O QUE SE PEDE
• a. Troque "Moldávia" por "Bessarábia" e reproduza o texto sobre violência política a partir das palavras "Esses grupos terroristas", encerrando após "para as Américas.".
• b. Indique, para cada afirmação, se ela está de acordo com o texto sobre violência política, respondendo sim ou não e citando as palavras do texto que decidem a questão. (i) Na noite do ataque de 7 de outubro de 2023, o autor estava em São Petersburgo. (ii) A Igreja do Salvador do Sangue Derramado foi erguida em homenagem ao czar Nicolau II. (iii) A maioria dos judeus que emigraram foi para a Europa Ocidental.

TRECHO DA PÁGINA

● ● ● ● ● ● ●

O impasse da violência política, por Yakov Rabkin

Apesar de sua retórica socialista, os colonos sionistas na Palestina mantiveram-se à parte da população local, da qual desconfiavam

O impasse da violência política

por Yakov Rabkin[1].

Tradução do inglês: Abel de Castro[2]

Publicado originalmente 01/11/2023 em Pressenza.com: https://www.pressenza.com/2023/11/on-the-impasse-of-political-violence/

Na noite do ataque de 7 de outubro de 2023 no sul de Israel, eu estava passando a noite na casa do meu sobrinho em São Petersburgo, no apartamento em que cresci, antes de emigrar da União Soviética, há mais de cinquenta anos. Na manhã seguinte, enquanto caminhava pelo bairro localizado bem no centro da antiga capital imperial, lembrei-me dos nomes soviéticos das ruas ao meu redor. Percebi que a maioria homenageava teóricos e praticantes do terrorismo político do final do século XIX: Pyotr Lavrov, Ivan Kalyaev, Stepan Khalturin, Andrei Zhelyabov e Sofia Perovskaya. Eles tinham orgulho de se autodenominarem terroristas e estavam envolvidos em vários atos de violência. Percebi que essas ruas ficam a poucos minutos de caminhada da Igreja do Salvador do Sangue Derramado. A igreja multicolorida com cúpula em forma de cebola, tão incomum na austera paisagem urbana de Petersburgo, foi erguida para homenagear o imperador Alexandre II perto do local de seu assassinato em 1881 por alguns dos revolucionários cujos nomes essas ruas tinham durante o período soviético.

Para esses terroristas, os assassinatos eram um meio de promover mudanças sociais e políticas. Seu objetivo era aterrorizar os círculos dominantes na ausência de eleições ou de quase qualquer forma de participação pública na administração do país. Esses revolucionários triunfaram em outubro de 1905, quando o czar Nicolau II foi forçado a conceder direitos políticos limitados à população. Suas concessões se mostraram insatisfatórias para muitos revolucionários convictos, e eles continuaram sua campanha de assassinatos.

Esses grupos terroristas atraíram um número desproporcional de minorias: Poloneses, judeus, letões, etc. No Império Russo, eles sofreram dupla opressão: política e étnico-religiosa. Os judeus foram particularmente visados após o assassinato de Alexandre II, o que desencadeou uma onda de pogroms, tumultos populistas antijudaicos e massacres. Ondas de pogroms continuaram a se abater sobre os judeus nos primeiros anos do século XX, principalmente no que hoje é conhecido como Ucrânia e Moldávia, onde a violência antijudaica era virulenta e generalizada. Alguns grupos de autodefesa judaica foram organizados para evitar os pogroms, mas a insegurança era endêmica. Cerca de dois milhões de judeus emigraram, a maioria para as Américas.

Foi nesse contexto que alguns judeus, em sua maioria jovens, abraçaram a nova ideologia do sionismo e a incorporaram às suas convicções socialistas. Alguns milhares desses revolucionários chegaram à Palestina otomana com a intenção de edificar uma nova sociedade socialista e educar novos homens e mulheres hebreus, fisicamente fortes e espiritualmente livres de crenças religiosas. Eles estavam prontos para o trabalho físico, iniciaram comunidades agrícolas socialistas (kibutz em hebraico) e adquiriram armas para defendê-las. Ao contrário da maioria dos judeus emigrados da Rússia para a América, que ansiavam por se adaptar ao novo país, os colonos sionistas da Palestina buscavam estabelecer sua própria sociedade independente.

● ● ● ● ● ● ●

DADOS APRESENTADOS

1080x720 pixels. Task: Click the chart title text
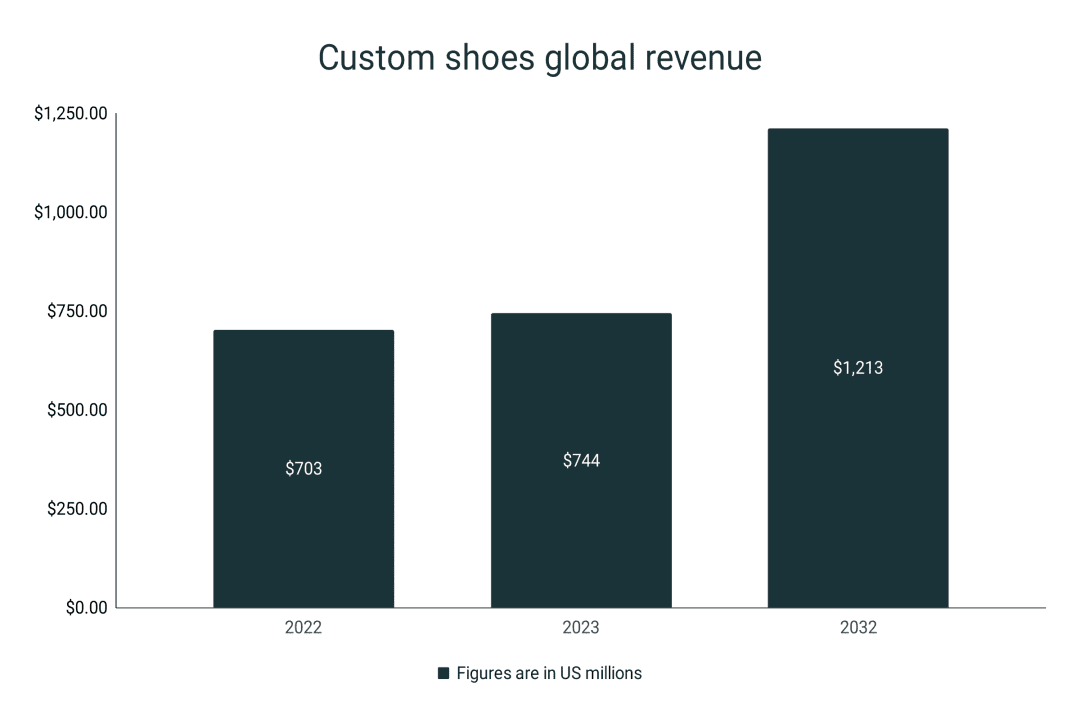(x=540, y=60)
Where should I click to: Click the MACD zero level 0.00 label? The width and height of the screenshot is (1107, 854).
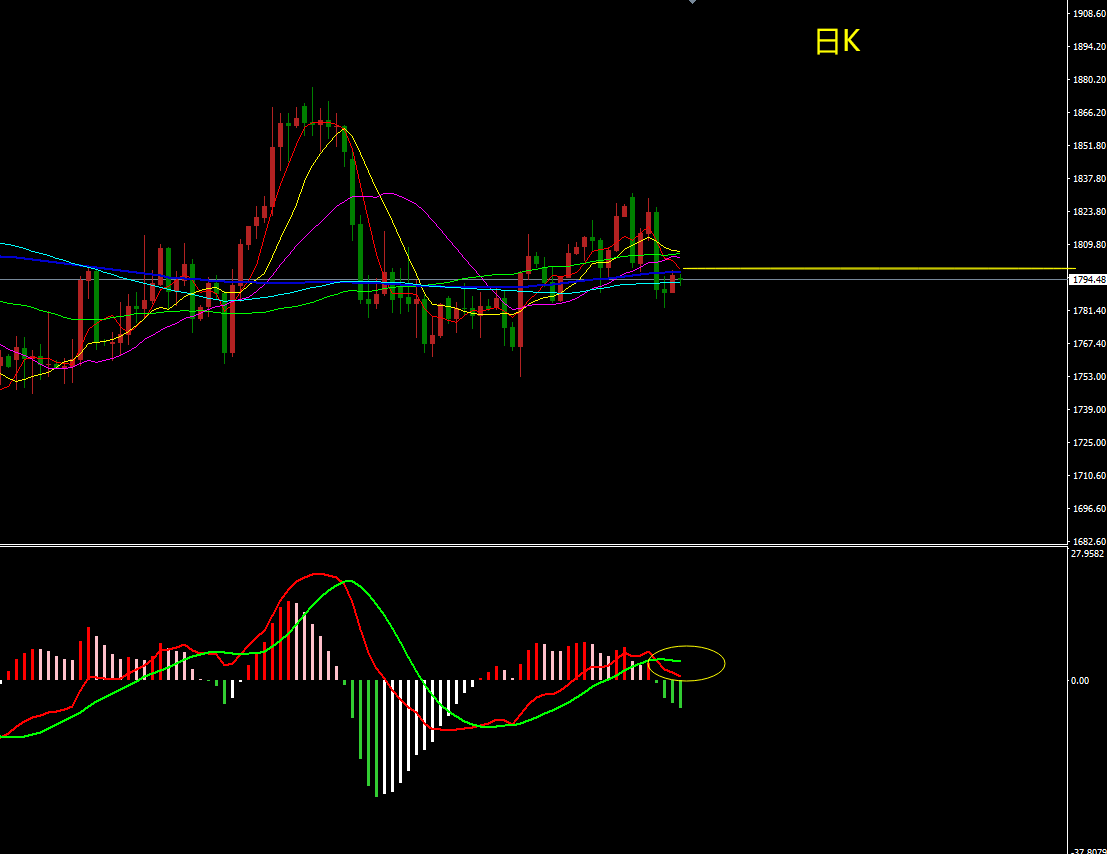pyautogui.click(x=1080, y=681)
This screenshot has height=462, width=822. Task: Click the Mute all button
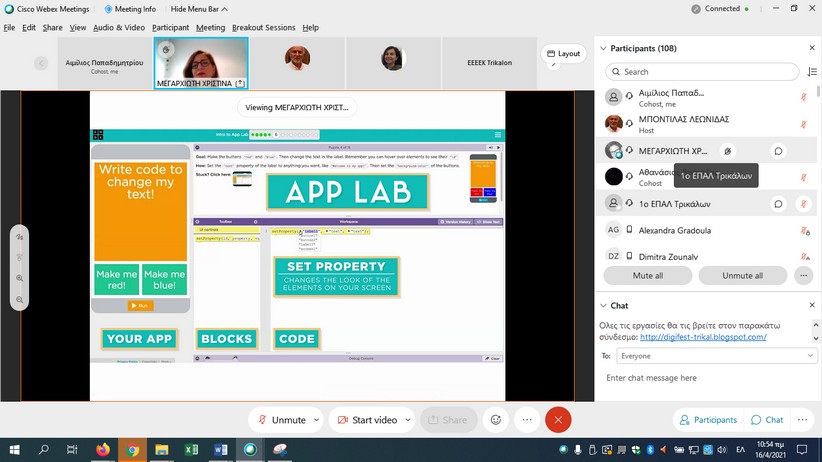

● ● ● ● ● ● ●

AS SOLUÇÕES
• a.
Esses grupos terroristas atraíram um número desproporcional de minorias: Poloneses, judeus, letões, etc. No Império Russo, eles sofreram dupla opressão: política e étnico-religiosa. Os judeus foram particularmente visados após o assassinato de Alexandre II, o que desencadeou uma onda de pogroms, tumultos populistas antijudaicos e massacres. Ondas de pogroms continuaram a se abater sobre os judeus nos primeiros anos do século XX, principalmente no que hoje é conhecido como Ucrânia e Bessarábia, onde a violência antijudaica era virulenta e generalizada. Alguns grupos de autodefesa judaica foram organizados para evitar os pogroms, mas a insegurança era endêmica. Cerca de dois milhões de judeus emigraram, a maioria para as Américas.

• b.
(i) Sim: "eu estava passando a noite na casa do meu sobrinho em São Petersburgo".
(ii) Não: "foi erguida para homenagear o imperador Alexandre II".
(iii) Não: "Cerca de dois milhões de judeus emigraram, a maioria para as Américas".